- [Aim of the exercise] Please set down the items that run from the line containing "Screen dimensions: 1280x720" through the line containing "to the Call", both of those lines included, reproducing them word for word and leaving the pictures out.

- [Records supplied]

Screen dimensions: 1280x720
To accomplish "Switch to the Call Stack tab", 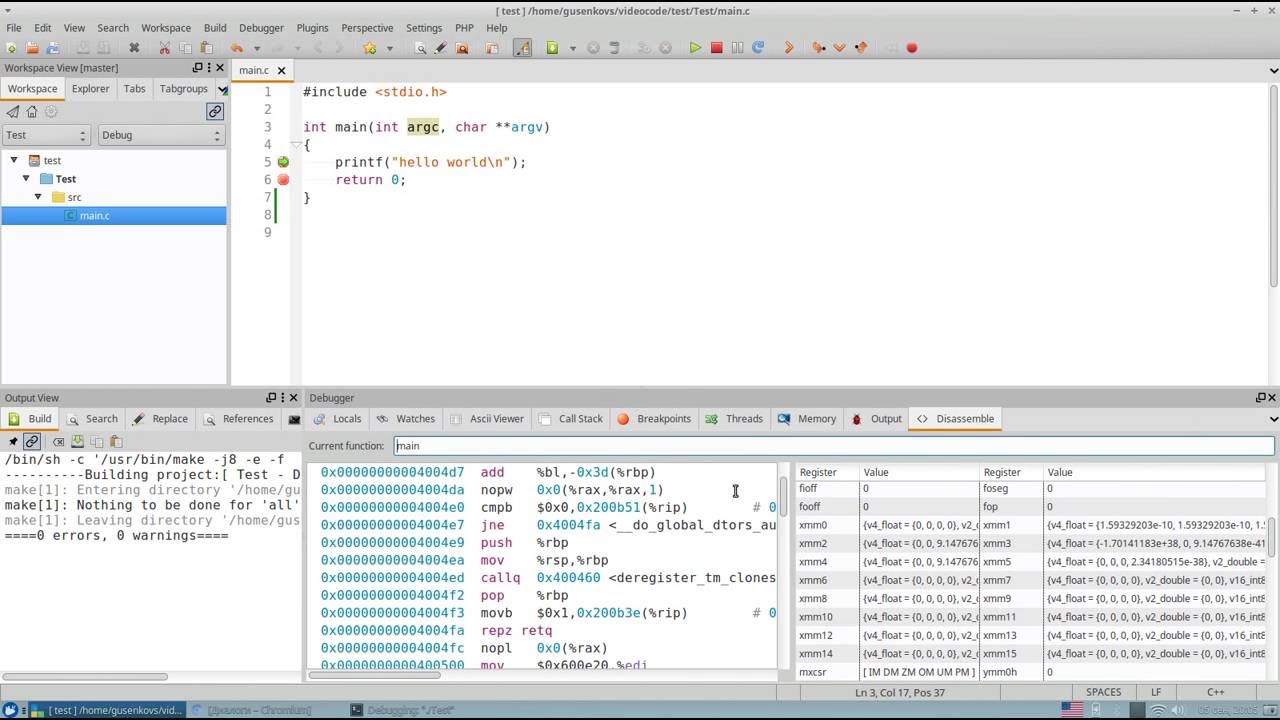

* * *

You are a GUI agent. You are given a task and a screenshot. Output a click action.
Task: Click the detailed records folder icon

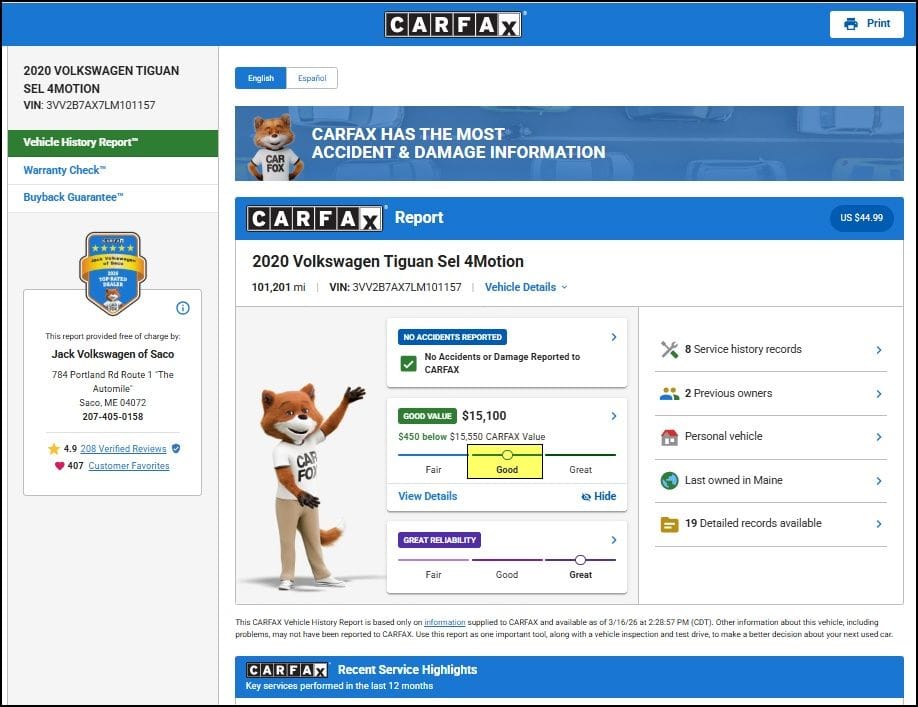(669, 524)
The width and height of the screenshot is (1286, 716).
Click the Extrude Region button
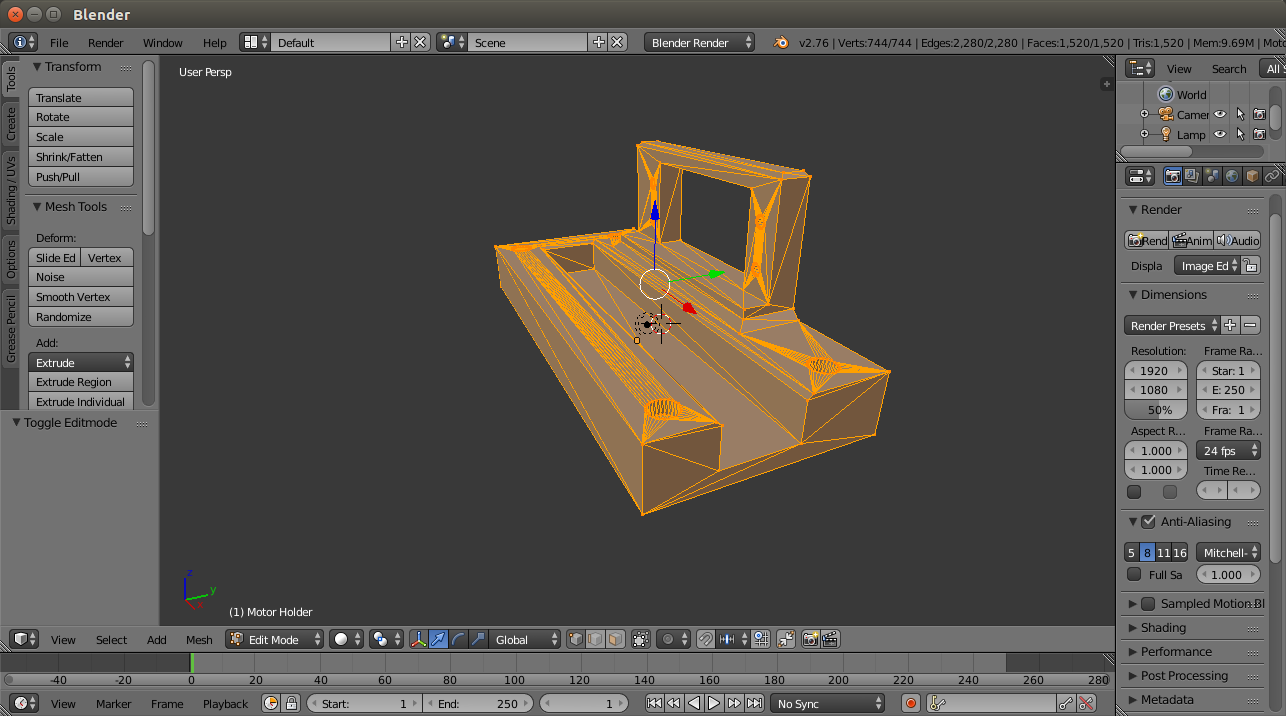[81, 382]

- [Answer to the problem]
Screen dimensions: 1280x720
To accomplish "Switch to the Call Stack tab", 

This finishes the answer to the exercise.